- Task -
Render every line of the material below as a numbered list, leaving out the blank lines.

☆ ☆ ☆ ☆

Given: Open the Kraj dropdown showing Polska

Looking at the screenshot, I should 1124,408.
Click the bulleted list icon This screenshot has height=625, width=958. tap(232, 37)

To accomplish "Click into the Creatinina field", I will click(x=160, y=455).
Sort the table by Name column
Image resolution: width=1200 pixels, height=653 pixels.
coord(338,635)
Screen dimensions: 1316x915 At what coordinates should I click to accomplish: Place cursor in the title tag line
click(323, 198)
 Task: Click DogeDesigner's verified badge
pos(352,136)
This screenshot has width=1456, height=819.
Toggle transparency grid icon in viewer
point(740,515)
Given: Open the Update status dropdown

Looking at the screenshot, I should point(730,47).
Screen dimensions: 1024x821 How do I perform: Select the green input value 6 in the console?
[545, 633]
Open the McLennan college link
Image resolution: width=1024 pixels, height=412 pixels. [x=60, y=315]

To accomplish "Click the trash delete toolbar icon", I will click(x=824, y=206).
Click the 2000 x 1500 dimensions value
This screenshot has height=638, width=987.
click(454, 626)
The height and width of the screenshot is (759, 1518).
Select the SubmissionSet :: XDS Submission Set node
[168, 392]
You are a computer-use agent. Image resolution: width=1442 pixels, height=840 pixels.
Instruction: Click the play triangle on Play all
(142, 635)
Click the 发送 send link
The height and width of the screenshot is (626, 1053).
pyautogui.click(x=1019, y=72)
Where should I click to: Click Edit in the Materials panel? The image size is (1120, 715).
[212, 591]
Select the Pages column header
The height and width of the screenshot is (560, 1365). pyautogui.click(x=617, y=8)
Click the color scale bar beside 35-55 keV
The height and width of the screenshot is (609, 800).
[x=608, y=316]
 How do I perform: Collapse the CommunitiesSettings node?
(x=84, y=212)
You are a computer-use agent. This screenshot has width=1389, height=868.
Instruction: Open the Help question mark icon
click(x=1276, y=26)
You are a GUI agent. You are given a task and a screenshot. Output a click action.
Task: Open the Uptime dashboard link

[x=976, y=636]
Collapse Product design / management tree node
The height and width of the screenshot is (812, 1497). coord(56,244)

☆ ☆ ☆ ☆

- Answer to this problem -
1. Given: Open the Kraj dropdown showing Polska
2. Looking at the screenshot, I should 1124,408.
3. Click the bulleted list icon This screenshot has height=625, width=958. tap(232, 37)
4. To accomplish "Click into the Creatinina field", I will click(x=160, y=455).
5. Sort the table by Name column
6. Image resolution: width=1200 pixels, height=653 pixels.
7. coord(338,635)
8. Screen dimensions: 1316x915 At what coordinates should I click to accomplish: Place cursor in the title tag line
9. click(323, 198)
10.  Task: Click DogeDesigner's verified badge
11. pos(352,136)
12. This screenshot has width=1456, height=819.
13. Toggle transparency grid icon in viewer
14. point(740,515)
15. Given: Open the Update status dropdown
16. Looking at the screenshot, I should point(730,47).
17. Screen dimensions: 1024x821 How do I perform: Select the green input value 6 in the console?
18. [545, 633]
19. Open the McLennan college link
20. Image resolution: width=1024 pixels, height=412 pixels. [x=60, y=315]
21. To accomplish "Click the trash delete toolbar icon", I will click(x=824, y=206).
22. Click the 2000 x 1500 dimensions value
23. This screenshot has height=638, width=987.
24. click(454, 626)
25. The height and width of the screenshot is (759, 1518).
26. Select the SubmissionSet :: XDS Submission Set node
27. [168, 392]
28. You are a computer-use agent. Image resolution: width=1442 pixels, height=840 pixels.
29. Instruction: Click the play triangle on Play all
30. (142, 635)
31. Click the 发送 send link
32. The height and width of the screenshot is (626, 1053).
33. pyautogui.click(x=1019, y=72)
34. Where should I click to: Click Edit in the Materials panel? The image size is (1120, 715).
35. [212, 591]
36. Select the Pages column header
37. The height and width of the screenshot is (560, 1365). pyautogui.click(x=617, y=8)
38. Click the color scale bar beside 35-55 keV
39. The height and width of the screenshot is (609, 800).
40. [x=608, y=316]
41.  How do I perform: Collapse the CommunitiesSettings node?
42. (x=84, y=212)
43. You are a computer-use agent. This screenshot has width=1389, height=868.
44. Instruction: Open the Help question mark icon
45. click(x=1276, y=26)
46. You are a GUI agent. You are given a task and a screenshot. Output a click action.
47. Task: Open the Uptime dashboard link
48. [x=976, y=636]
49. Collapse Product design / management tree node
50. The height and width of the screenshot is (812, 1497). coord(56,244)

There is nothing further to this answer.